Closing for now--please let us know if you want it reopened!

regineheberlein commented 1 year ago

Re-opening after having had a conversation with Will.

regineheberlein commented 1 year ago

Some preliminary considerations to discuss with DACS and Alma teams:

  1. Alma currently only has item records for SC ReCAP collections, not for everything.
  2. We are currently not sending items as part of the nightly aspace2alma.
  3. To automate this process, we would need to modify the nightly process to include items. Question: would we want to only include the ReCAP locations? Probably.
  4. Because Alma doesn't reject duplicate barcodes that come in as part of an import job, we need to front-load a deduplication process. (Let's triple-check this. It is too stupid to be true.)
  5. The silver lining is that everything that is going to ReCAP must be barcoded, so the deduplication can safely be done on barcode, even if Alma doesn't do it for us.
  6. As @mzelesky suggests, we could run an export job for SC items in ReCAP locations that gets uploaded to lib-sftp. Question: what would be the failsafe in case the items export job or upload to lib-sftp fails? (An outdated file on lib-sftp would result in a duplicate items upload to Alma because it would not reflect items that have been imported to Alma in the meantime.) We need some sort of "burn after reading" mechanism.
  7. The aspace2alma job would then have to grab the file from there first, dedupe on barcode, and send back to lib-sftp only the items not found in Alma. Failsafe could be that it doesn't find a file, it exits.
  8. On the Alma end, we need to set the (currently manual) import job to run on a schedule
regineheberlein commented 1 year ago

Concerns (notes from meeting with @mzelesky ):

  1. will barcodes change before sending to ReCAP?
  2. Stakeholders should meet with Marie to make sure that isn't the case
  3. We will use a publishing profile to get item information from Alma
  4. We will use an import profile to import data to Alma
  5. Preprocessing could involve looking at the published report
  6. For matches that are found, we may need to keep track of the item id
  7. failsafe: when processed, rename the file
  8. should this really be nightly? or weekly? the publishing job runs for 4 hours
  9. how will this project fit into the ReCAPping quotas?
regineheberlein commented 1 year ago

@mzelesky has created a draft publishing job in the Sandbox.

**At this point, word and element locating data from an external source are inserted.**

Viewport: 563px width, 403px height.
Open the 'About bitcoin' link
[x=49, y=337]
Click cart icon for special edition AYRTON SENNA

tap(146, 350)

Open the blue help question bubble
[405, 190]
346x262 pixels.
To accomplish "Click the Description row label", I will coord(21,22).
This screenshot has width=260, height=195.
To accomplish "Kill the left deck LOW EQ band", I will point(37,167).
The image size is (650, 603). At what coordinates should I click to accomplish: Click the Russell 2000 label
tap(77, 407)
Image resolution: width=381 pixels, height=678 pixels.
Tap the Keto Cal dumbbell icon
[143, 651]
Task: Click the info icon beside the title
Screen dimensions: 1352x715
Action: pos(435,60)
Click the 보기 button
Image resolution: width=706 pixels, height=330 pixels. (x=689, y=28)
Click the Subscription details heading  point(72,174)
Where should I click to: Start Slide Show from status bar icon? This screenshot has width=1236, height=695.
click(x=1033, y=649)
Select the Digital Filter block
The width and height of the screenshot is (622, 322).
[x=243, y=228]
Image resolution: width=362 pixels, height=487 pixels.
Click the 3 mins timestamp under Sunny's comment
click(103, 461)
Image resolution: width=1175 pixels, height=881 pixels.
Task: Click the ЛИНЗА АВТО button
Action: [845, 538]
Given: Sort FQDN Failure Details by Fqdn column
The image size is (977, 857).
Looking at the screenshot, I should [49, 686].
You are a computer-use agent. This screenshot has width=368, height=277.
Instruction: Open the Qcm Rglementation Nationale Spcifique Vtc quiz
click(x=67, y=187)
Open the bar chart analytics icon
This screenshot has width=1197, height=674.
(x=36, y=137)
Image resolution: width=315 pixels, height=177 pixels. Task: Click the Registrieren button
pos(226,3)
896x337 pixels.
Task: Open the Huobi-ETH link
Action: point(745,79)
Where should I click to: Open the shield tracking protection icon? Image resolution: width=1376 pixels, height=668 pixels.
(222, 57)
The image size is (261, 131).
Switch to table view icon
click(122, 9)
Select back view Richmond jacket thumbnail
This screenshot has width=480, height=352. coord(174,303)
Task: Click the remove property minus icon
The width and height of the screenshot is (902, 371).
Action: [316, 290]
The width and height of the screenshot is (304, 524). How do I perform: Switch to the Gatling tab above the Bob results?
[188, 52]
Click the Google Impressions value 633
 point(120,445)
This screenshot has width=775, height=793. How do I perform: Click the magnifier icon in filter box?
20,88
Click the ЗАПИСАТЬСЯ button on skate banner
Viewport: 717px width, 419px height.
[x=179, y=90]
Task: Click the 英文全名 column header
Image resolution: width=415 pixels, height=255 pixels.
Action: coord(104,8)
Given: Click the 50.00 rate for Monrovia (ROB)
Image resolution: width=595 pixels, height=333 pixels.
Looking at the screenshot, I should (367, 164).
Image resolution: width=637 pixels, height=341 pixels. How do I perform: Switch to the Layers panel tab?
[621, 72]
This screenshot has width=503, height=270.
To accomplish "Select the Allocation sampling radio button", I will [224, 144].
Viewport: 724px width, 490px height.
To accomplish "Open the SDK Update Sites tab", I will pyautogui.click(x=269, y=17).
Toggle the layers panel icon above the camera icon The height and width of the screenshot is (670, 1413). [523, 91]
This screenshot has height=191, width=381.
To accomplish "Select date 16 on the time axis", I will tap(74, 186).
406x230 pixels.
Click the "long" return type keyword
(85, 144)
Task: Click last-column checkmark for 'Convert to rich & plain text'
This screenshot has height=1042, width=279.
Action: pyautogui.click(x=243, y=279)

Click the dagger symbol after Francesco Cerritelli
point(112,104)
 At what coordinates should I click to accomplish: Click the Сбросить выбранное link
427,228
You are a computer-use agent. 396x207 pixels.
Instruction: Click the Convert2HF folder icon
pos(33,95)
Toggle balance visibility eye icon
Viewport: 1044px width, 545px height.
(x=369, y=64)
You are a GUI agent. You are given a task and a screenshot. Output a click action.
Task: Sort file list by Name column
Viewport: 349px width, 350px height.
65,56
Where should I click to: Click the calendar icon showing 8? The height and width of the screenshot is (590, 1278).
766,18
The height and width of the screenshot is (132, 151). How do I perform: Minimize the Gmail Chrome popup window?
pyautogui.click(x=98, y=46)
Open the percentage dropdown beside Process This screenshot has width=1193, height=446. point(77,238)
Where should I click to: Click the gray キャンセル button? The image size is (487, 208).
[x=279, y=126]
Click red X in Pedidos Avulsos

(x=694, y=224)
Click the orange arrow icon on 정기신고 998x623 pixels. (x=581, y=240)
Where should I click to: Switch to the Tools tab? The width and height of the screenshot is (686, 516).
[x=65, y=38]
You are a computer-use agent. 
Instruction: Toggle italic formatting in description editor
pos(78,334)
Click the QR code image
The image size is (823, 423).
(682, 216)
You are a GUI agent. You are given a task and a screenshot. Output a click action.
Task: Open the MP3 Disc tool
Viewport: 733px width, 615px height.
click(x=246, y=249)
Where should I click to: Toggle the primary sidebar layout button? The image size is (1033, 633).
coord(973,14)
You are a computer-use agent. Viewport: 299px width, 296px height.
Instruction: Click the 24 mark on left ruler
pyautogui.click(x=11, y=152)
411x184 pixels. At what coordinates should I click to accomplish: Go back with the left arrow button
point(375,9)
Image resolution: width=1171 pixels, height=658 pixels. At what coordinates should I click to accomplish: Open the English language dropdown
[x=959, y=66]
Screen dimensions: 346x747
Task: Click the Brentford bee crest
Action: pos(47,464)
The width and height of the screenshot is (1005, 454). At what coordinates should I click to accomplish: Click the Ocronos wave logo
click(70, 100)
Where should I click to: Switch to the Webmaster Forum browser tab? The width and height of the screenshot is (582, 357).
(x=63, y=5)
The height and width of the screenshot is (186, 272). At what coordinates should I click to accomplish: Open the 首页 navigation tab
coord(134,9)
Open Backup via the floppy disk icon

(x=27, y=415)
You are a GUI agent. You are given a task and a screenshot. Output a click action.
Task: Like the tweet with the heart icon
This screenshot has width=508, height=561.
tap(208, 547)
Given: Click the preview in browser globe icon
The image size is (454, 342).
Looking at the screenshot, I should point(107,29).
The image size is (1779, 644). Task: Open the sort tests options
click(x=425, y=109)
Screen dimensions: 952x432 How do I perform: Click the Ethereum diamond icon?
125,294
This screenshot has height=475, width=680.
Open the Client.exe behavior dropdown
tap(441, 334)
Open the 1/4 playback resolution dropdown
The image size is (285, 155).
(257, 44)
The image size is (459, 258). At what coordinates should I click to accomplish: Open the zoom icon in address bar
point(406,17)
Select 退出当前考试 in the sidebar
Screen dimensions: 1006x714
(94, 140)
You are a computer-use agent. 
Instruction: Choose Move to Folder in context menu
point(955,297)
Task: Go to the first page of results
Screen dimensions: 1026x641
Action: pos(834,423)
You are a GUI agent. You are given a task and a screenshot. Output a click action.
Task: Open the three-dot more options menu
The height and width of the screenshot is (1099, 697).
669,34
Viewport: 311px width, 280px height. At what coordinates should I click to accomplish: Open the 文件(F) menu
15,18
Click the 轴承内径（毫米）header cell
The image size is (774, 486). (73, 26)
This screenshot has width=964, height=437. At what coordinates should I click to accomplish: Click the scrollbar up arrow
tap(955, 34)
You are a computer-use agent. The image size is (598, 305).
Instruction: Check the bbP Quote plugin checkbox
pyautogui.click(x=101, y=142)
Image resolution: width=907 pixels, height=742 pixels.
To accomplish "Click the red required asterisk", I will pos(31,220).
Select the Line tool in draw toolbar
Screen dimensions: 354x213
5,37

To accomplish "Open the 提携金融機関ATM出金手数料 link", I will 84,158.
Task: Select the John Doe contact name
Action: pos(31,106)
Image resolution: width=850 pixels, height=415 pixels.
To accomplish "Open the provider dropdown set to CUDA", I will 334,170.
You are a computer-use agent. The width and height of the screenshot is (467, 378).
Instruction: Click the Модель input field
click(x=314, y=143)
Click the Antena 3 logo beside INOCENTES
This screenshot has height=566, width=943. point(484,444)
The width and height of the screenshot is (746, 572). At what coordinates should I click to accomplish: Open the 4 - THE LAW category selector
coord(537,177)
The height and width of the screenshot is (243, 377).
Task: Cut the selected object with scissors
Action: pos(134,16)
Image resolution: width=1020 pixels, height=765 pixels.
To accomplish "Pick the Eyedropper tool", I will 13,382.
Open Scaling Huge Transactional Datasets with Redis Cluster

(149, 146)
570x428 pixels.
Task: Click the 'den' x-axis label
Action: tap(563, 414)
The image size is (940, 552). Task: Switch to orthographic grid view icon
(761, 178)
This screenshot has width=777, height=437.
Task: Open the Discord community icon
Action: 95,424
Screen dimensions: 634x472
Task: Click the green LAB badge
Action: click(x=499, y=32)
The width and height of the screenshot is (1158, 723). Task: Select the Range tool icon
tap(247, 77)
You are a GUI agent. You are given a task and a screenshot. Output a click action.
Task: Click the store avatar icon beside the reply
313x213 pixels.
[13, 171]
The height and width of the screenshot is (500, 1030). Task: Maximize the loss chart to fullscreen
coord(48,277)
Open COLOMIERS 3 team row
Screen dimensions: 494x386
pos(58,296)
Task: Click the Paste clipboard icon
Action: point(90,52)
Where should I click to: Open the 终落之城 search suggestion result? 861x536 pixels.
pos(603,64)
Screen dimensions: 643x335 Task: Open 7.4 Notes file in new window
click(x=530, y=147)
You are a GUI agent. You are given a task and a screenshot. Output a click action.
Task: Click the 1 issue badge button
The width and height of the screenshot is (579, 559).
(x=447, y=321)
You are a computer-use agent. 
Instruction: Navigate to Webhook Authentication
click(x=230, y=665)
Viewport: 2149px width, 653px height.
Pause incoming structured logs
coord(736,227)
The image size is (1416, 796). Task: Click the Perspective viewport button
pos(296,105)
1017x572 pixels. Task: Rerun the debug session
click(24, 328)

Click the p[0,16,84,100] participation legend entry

Items to possibly tweak include

(there may be more)

regineheberlein commented 1 year ago

@mzelesky : From @jmeyer4

Response from Marie: "As far as the project goes as long as I am in the loop in regard to amount of carts to send and when, all is good. For the barcode issue, we only change the barcode on items that have NO barcode on front cover. I think Mark was thinking of items that are being withdrawn from ReCAP for one reason or another. For those we routinely change the barcode to not create confusion in the future, but that wouldn’t be the case for your project. Hope this clears that up."

regineheberlein commented 1 year ago

@faithc has confirmed via Slack that this project should move forward

regineheberlein commented 1 year ago

@faithc @Will-Clements

I'm sharing with you a report of ASpace containers with ReCAP locations that don't have corresponding item records in Alma.

I suspect a number of these have outdated barcodes in ASpace (I'm seeing a lot of faux item identifiers in there dating back to the migration). If so, and they are in fact at ReCAP but in Alma under a different barcode, I need you to please update the barcodes in ASpace before we can proceed.

If the containers have the wrong location in ASpace and are actually on site, then I need you to please update the location in ASpace before we can proceed.

If the containers have the correct barcode and location in ASpace and are in fact at or en route to ReCAP, you need to do nothing; an Alma item record will be created for them when we turn on the process.

We can't deploy the automated ReCAP process until all containers on this list have been manually confirmed or corrected. That's because any container on this list will get an item record in Alma once we run the process.

We'll turn the process on as soon as you let us know that it's done.

items_not_in_Alma.xlsx

regineheberlein commented 1 year ago

Deployment is blocked until the items in the above report have been reconciled by SC.